The analysis of the session setup gave some information about the network topology: We have an idea about the number of routers, we know the firewall manufacturer and round trip time. Another important detail is the conclusion that the firewall terminates the TCP connection.

Pro tip: More often than not network analysis is a team effort. Use a flip chart or white board to visualize these results, so that everybody else is aware of the details. The notes will help you to jog your memory when you return to the analysis on the next day.

Client View – Session End

Let’s go back to the client trace and take a look at the TCP session. This might be a good idea to learn about Wireshark’s stream index. When Wireshark reads a trace file it builds a number of tables to track the individual hosts and connections. For an analysis like this we can leverage the stream index which is unique for each TCP connection. The stream index is revealed in square brackets in the TCP layer. The square brackets indicate that this information was not transmitted over the wire, but calculated by Wireshark.

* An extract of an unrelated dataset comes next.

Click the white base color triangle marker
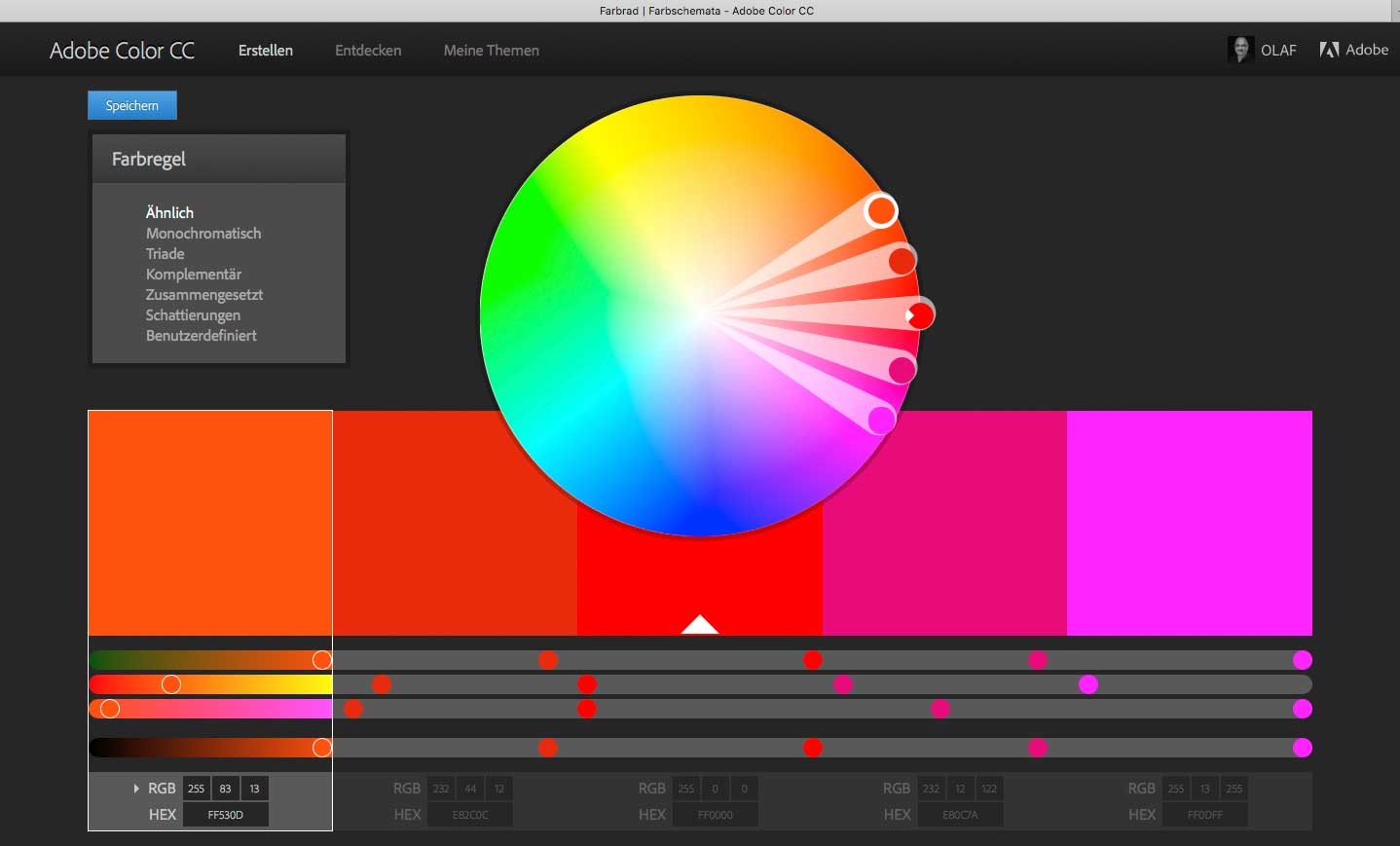Screen dimensions: 1400x846 click(699, 625)
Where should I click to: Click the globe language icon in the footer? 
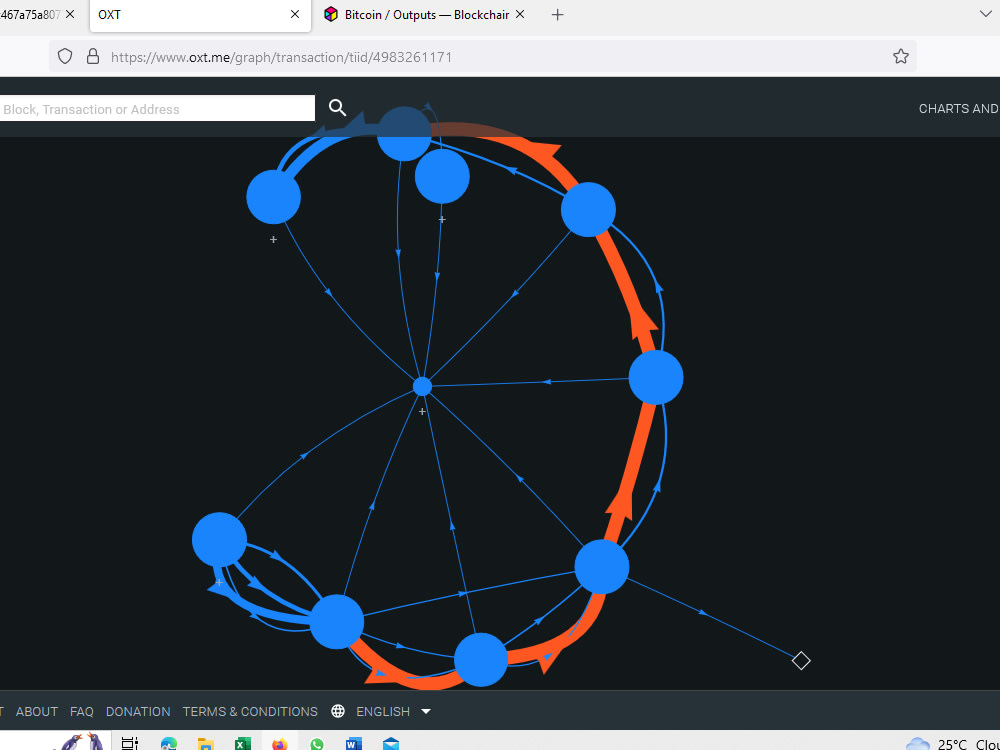pyautogui.click(x=336, y=711)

A right-click on the line with the stream index reveals the functions “Apply as filter” or “Prepare as filter”. Let’s go ahead and apply this stream index as a filter. Instead of a complex filter consisting of IP addresses and port numbers we have the simple statement “tcp.stream == 0” Cool, eh?

Since we have applied the filter Wireshark will hide all but the 9 frames belonging to TCP stream 0. Note that the server 10.2.2.2 is terminating the connection by setting the FIN flag in the TCP packet. This happens right after the Client has send its TLS hello. We cannot tell, why the connection was closed, but we know for sure it’s terminated by the server.

Server View – Session end

Now let’s repeat these steps for the server. Again, the questionable session can be found in stream index 0. Unfortunately, when working a case with multiple TCP sessions packets won’t line up as easy as the seen here. In packet 27 we see the familiar TLS hello from the client. The server responds with the Server hello, as it should be. Clearly, this packet never made it to the client. Instead the client responds with a FIN.

Now, wait. According to the client trace the server terminated the session. And according the server trace the client terminated the session. How can this be?

Remember the firewall? By analyzing sequence numbers and IP IDs we found out that the TCP session is terminated by the firewall. Effectively the firewall acts as a man-in-the-middle. Clearly it didn’t like the server’s response and terminated the connection.

In the screenshot I have set another timestamp at packet 28, the “Server Hello”. Note that packet 29 with the FIN flag arrives with 0.2 msec or 272 microseconds. From the client trace we know that the round trip time is 3.6 milliseconds. There is no way, that this FIN flag comes from the client. Both the short response time and the IP TTL of 255 are strong indicators that connection was terminated by the firewall.

We don’t know yet why the firewall does not like the server hello. This is certainly a topic to discuss with the firewall administrators.

Wait, there is more

Further examination of both trace files shows that TLS sessions can be established successfully between the two nodes. Look at TCP stream 1 in the server trace. Hint: Remember the display filter? Try the display filter tcp.stream == 1 to isolate a successful session. The big difference between TCP streams 0 and 1 is the direction: TCP stream 0 is incoming (from the point of view of the firewall) while TCP stream 1 is outgoing.

The client trace covers a slightly different time span. Following the successful data exchange we see a two more failed TLS connections.

This is already a a good selection of topics to discuss with the firewall administrators: Multiple failed sessions and one successful session. But is it really the firewall?

Is it really the firewall?

If you take a really good look at the server trace you will notice something strange in packet 29 (the “Server Hello”): The packet holds 5929 bytes of data at the TCP layer. This matches the packet length in the IP layer (5968 byte). Unless we are using jumbo frames this would be an oversized packet.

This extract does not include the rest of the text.